Transformation of barium-titanium chloro-alkoxide compound to BaTiO3 nanoparticles by BaCl2 elimination.

In this Article, we present how the molecular precursor of binary oxide material having an excess of alkali earth metal can be transformed to the highly phase pure BaTiO3 perovskite. Here, we synthesized and compared two barium-titanium complexes with and without chloride ligands to determine the influences of different ligands on the phase purity of binary oxide nanoparticles.

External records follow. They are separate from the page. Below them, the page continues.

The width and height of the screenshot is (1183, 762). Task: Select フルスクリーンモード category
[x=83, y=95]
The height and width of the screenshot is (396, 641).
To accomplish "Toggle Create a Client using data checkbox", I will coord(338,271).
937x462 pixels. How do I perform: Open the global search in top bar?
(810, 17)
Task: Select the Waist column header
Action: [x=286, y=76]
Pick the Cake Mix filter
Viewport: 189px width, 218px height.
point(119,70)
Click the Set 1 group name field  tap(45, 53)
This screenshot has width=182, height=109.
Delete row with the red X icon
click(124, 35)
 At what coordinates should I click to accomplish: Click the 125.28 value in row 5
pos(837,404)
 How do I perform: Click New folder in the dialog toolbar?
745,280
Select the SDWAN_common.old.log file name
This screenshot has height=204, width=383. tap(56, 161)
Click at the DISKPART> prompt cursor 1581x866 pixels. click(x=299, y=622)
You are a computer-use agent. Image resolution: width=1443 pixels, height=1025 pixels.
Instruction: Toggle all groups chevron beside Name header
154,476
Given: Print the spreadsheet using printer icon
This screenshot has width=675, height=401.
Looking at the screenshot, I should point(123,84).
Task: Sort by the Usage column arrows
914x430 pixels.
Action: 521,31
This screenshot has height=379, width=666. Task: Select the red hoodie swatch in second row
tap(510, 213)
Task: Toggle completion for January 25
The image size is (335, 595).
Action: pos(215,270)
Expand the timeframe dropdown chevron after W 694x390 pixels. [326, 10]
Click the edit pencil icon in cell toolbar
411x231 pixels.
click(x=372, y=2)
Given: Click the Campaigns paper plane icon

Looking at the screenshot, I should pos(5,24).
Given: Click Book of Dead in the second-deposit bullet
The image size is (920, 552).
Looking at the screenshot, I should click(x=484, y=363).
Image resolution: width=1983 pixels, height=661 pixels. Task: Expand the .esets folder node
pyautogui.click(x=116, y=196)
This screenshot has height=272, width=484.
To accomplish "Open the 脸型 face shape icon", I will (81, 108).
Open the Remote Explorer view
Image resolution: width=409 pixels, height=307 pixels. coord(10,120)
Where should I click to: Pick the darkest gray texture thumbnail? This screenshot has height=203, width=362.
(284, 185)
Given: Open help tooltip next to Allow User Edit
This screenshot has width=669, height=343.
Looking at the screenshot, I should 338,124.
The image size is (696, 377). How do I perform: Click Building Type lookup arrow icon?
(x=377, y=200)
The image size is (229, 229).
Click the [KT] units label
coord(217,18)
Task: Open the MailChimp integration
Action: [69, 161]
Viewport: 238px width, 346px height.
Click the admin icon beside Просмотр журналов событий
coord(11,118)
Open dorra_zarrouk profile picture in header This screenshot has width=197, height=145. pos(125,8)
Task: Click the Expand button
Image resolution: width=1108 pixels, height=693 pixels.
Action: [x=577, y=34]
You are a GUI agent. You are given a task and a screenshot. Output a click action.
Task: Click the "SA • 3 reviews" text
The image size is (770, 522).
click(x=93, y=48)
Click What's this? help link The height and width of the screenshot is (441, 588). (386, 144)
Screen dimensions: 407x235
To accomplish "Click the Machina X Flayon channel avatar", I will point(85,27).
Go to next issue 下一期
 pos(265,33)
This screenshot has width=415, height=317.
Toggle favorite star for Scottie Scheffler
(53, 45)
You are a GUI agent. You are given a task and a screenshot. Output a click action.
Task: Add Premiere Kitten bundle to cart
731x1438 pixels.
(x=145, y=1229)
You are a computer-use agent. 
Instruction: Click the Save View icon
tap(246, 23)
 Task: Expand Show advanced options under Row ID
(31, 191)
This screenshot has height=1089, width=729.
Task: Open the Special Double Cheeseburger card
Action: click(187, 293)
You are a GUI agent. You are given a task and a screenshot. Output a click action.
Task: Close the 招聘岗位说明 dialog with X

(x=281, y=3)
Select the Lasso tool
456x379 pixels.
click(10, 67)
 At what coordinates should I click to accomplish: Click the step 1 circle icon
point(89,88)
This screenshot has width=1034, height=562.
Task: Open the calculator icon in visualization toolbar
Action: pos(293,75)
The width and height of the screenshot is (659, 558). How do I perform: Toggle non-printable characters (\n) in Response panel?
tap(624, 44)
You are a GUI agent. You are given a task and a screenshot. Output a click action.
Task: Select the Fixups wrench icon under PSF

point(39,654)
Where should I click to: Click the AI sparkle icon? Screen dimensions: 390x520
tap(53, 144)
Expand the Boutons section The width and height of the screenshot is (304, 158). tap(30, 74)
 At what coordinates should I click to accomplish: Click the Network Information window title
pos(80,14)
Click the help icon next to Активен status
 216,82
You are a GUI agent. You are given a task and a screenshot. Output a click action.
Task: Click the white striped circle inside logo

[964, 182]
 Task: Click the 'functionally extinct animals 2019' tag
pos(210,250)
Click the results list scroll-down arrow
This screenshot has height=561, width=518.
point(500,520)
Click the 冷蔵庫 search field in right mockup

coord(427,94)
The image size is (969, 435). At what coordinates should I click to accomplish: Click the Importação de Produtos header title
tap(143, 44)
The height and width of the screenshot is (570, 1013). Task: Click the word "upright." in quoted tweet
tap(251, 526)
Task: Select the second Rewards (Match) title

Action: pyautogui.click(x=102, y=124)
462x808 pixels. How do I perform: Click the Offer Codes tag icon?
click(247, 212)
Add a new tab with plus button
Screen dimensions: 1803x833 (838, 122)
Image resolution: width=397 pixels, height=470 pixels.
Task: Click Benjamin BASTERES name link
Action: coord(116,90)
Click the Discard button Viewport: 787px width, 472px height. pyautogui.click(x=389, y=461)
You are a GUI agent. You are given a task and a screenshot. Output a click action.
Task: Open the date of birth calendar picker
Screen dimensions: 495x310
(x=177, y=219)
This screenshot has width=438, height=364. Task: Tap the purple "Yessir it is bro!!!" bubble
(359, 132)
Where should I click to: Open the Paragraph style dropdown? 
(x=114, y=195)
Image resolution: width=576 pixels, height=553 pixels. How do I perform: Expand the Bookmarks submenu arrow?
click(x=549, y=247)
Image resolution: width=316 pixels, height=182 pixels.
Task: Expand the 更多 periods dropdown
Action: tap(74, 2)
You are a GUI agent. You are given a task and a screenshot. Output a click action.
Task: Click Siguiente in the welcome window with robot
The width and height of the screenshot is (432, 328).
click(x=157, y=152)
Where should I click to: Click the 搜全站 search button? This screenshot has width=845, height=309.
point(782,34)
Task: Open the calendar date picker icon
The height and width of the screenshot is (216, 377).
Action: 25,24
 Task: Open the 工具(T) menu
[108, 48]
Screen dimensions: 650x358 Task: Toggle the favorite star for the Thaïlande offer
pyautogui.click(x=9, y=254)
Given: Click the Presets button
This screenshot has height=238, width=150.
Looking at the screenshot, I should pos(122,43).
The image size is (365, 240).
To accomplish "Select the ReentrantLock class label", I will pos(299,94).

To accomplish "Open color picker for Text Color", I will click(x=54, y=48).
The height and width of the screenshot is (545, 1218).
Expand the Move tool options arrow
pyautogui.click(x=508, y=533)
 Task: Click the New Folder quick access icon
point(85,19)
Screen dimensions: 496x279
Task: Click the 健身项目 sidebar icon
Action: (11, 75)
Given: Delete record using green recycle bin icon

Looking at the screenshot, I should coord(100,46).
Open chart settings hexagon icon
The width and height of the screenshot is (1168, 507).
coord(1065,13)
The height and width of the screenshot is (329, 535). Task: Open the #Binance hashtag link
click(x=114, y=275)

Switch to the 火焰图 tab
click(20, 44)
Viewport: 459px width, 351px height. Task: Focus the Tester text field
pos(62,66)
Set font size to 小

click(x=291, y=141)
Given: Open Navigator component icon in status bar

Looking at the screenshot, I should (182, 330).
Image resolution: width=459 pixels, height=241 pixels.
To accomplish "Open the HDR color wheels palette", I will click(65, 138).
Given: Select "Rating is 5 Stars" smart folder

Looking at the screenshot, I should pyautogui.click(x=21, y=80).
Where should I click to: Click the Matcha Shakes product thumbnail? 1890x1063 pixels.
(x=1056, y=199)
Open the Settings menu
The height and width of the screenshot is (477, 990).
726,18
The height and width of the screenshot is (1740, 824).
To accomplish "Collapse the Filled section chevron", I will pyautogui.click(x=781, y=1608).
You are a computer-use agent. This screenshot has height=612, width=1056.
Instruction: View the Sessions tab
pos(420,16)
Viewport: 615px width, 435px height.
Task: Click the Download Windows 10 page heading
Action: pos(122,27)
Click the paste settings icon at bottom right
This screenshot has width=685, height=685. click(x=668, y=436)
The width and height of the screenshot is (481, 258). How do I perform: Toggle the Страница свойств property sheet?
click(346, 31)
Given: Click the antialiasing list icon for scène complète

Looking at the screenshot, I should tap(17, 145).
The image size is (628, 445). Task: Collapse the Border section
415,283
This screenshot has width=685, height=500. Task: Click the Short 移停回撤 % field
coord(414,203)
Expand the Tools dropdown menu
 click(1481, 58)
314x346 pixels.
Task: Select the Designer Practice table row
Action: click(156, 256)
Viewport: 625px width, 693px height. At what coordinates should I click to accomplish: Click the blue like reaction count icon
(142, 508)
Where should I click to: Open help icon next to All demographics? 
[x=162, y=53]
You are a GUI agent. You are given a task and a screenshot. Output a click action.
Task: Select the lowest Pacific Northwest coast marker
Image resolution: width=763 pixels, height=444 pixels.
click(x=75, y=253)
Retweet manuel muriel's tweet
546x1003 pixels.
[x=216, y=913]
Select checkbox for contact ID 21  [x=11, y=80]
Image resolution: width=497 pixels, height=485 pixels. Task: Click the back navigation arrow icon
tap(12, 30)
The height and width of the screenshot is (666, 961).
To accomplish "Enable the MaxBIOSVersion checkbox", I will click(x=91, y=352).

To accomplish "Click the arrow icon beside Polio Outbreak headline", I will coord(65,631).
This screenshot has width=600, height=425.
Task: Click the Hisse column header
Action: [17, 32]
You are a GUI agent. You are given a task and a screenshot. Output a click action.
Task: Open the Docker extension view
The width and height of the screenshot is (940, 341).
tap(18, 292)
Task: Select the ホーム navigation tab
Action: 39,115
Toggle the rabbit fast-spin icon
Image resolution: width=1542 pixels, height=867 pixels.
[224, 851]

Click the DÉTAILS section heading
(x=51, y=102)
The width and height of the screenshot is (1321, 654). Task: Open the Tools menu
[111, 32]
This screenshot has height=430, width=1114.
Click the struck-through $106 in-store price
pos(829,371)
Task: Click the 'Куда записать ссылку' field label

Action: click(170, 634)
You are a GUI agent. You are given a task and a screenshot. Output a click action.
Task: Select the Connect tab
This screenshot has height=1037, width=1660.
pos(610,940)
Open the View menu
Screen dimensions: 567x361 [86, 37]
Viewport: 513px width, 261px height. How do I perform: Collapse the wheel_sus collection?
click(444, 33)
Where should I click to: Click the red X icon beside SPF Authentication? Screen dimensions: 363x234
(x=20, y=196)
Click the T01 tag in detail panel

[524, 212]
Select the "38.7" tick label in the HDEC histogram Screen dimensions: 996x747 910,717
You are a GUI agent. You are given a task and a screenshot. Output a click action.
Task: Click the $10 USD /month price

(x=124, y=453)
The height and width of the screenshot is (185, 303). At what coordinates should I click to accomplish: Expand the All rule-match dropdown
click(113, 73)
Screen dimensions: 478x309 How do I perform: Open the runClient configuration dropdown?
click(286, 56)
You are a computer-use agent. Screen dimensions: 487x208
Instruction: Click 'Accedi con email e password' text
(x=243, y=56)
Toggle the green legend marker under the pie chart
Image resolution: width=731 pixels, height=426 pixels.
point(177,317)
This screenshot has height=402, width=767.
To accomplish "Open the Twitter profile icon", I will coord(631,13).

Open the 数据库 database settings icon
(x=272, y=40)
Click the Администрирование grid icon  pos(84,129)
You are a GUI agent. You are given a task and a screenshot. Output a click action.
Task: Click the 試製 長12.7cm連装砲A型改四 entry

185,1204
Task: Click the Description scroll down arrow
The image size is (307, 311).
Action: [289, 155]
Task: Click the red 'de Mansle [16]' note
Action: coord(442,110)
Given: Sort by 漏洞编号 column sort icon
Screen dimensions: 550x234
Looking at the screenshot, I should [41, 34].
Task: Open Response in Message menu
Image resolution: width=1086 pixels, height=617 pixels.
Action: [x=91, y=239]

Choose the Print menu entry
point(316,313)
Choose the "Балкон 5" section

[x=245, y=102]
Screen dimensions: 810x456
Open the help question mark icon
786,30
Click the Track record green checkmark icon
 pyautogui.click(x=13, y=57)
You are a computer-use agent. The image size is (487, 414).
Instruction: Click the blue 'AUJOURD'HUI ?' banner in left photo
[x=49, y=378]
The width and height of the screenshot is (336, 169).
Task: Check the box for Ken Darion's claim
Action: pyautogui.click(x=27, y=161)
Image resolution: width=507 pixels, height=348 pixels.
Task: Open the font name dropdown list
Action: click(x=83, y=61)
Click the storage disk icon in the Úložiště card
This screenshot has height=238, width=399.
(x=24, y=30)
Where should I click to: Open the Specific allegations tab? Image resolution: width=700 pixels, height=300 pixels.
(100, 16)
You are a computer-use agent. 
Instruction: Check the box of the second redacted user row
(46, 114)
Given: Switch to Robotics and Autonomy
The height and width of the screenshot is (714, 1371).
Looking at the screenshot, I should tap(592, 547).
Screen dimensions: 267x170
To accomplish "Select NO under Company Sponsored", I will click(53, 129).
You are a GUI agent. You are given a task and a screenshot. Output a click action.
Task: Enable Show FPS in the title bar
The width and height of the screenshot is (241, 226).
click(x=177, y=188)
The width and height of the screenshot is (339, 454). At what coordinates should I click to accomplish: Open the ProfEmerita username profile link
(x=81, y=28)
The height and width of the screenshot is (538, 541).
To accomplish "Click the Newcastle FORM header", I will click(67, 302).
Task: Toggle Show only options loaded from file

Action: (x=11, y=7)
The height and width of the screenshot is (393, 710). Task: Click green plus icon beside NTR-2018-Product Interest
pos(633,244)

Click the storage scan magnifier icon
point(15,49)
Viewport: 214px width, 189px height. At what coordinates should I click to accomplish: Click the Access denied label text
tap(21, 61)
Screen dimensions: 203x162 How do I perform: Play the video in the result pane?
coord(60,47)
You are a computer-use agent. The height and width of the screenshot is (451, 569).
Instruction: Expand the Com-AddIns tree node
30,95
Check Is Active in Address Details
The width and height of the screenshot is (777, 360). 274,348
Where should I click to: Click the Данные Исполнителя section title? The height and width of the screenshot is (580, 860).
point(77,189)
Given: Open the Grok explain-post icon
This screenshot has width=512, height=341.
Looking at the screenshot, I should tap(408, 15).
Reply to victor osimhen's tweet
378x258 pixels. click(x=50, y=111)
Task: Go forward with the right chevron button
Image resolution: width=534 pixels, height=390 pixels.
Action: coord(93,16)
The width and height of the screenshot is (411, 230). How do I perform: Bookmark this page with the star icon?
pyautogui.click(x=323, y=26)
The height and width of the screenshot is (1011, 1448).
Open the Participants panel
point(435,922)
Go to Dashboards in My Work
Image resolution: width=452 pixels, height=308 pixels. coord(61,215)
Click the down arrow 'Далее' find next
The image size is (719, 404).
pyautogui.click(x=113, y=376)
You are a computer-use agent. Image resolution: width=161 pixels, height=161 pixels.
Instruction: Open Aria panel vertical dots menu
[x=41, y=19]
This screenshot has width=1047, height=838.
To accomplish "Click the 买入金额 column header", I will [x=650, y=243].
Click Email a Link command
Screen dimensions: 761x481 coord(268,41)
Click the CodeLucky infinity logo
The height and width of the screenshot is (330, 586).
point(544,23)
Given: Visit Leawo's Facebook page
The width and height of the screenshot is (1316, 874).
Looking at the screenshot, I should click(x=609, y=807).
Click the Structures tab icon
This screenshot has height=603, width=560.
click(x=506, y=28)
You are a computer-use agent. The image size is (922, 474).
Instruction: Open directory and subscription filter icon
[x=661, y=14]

We prepared two barium-titanium complexes, i.e., [Ba4Ti2(μ6-O)(OCH2CH2OCH3)10(HOCH2CH2OCH3)2(HOOCCPh3)4] (1) and [Ba4Ti2(μ6-O)(μ3,η2-OCH2CH2OCH3)8(μ-OCH2CH2OCH3)2(μ-HOCH2CH2OCH3)4Cl4] (2). The barium-titanium precursors were characterized using elemental analysis, infrared and nuclear magnetic resonance spectroscopies, and single-crystal X-ray structural analysis, and their thermal decomposition products were compared. The complex 1 decomposed at 800 °C to give a mixture of BaTiO3 and Ba2TiO4, whereas 2 gave a BaCl2/BaTiO3 mixture. Particles of submicrometer size (30-50 nm) were obtained after leaching of BaCl2 from the raw powder using deionized water. Preliminary studies of barium titanate doped with Eu(3+) sintered at 900 °C showed that the dominant luminescence band arose from the strong electric dipole transition, (5)D0-(7)F2.